I learned a lesson about customer service in the 21st century this week. If you call a place like, say, Verizon to complain about misleading sales practices, they make some token offer like a few months of a movie channel (that you better remember to cancel later). And you'll wait on hold for a long time to get there. If, on the other hand, you tweet about it, you get a helpful response leading to something more significant within minutes. Nice to know.
So I now have HD signal coming in (yay), which my TV understands just fine but I'd like to be able to record in HD too. I currently have an ancient TiVo -- version 1, I think before they had version numbers. Obviously that doesn't speak HD, nor can it act as a tuner (I have to set the channel on the FiOS box). New TiVo boxes are pricy and then you have to add the lifetime subscription fee (up to $500 now!) because that's "lifetime of the box", not "your lifetime" so your old one doesn't transfer. This all suggests that I should be looking for a used TiVo that's newer than mine but older than the current offerings, one that already has a lifetime subscription that the seller can transfer.
It looks like the TiVo Premiere HD DVR was their first HD box and is a few years old at this point (sample offer on eBay, TiVoPedia page). I'm a little confused about FiOS integration; this takes "cable in" but I've read that FiOS or cable + HD + DVR means you need a "cable card" (rented from your service provider). How does that work? And is it user-installable? Or are cards "new" and older DVRs use the cable box?
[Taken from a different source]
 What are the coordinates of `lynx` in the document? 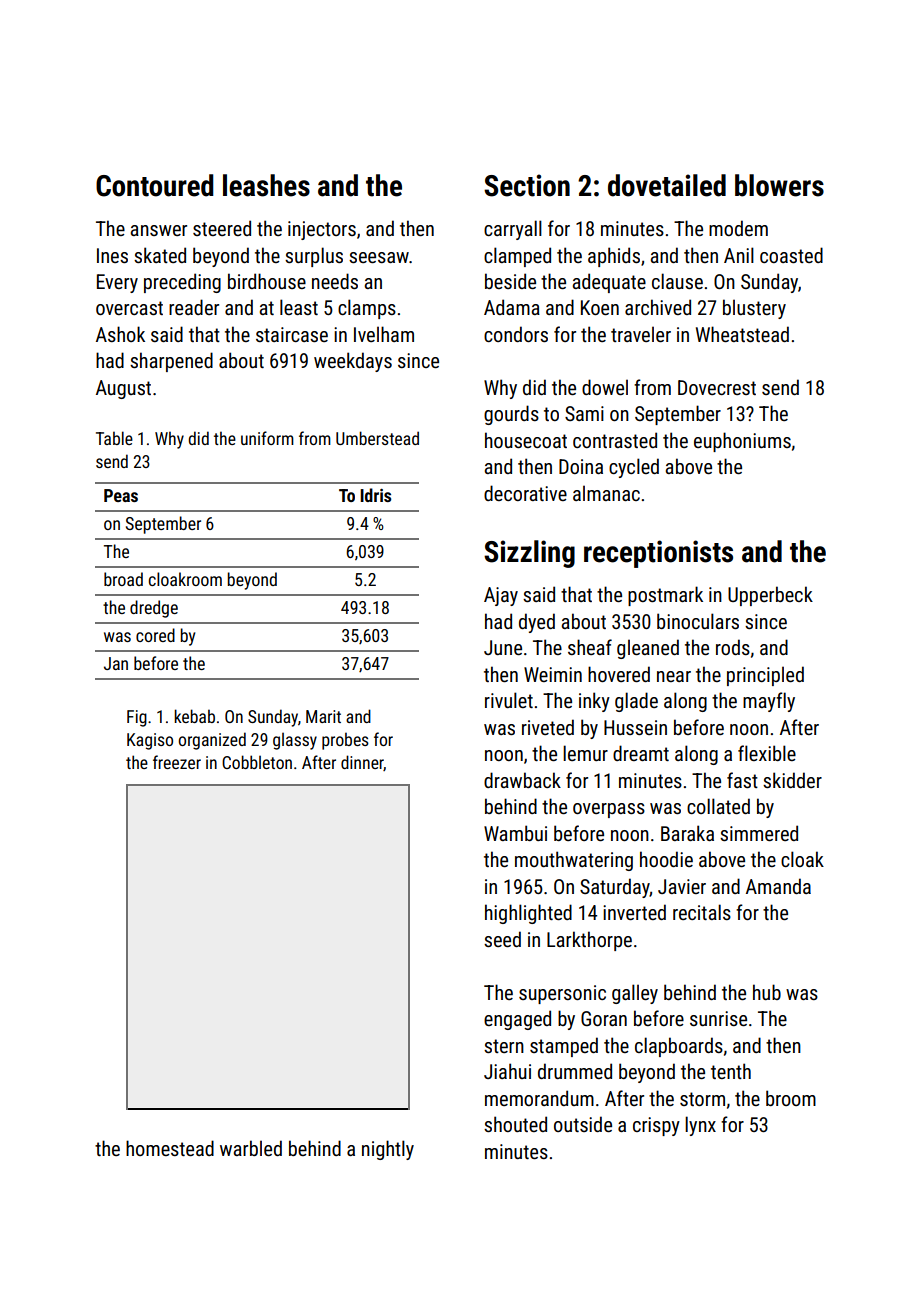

I'd like to be able to record, in HD, and be able to program (time and channel) the DVR directly (not set the channel on a different device). I don't need to be able to record two different shows at once, or record one and watch another, or anything fancy like that. I don't need a huge hard drive. I want to keep costs down but want something that works pretty much out of the box, not "get a spare PC and...". I prefer to minimize ongoing fees (subscriptions) in favor of up-front purchases.
Please guide me, oh LJ brain trust. Most of you are way ahead of me on TV tech.
Commenters explained the cable card.
I later added:
Now that I've gotten a new(er) TiVo via eBay I see the source of my confusion: I thought the cable feed plugged into the card (which plugs into the box), but that made the "cable in" connection totally mysterious. But they're separate operations, or so it appears (I don't have the card yet) -- cable in, and also plug in a card, and the TiVo takes the data from the former and the decryption key from the latter and makes signal come out.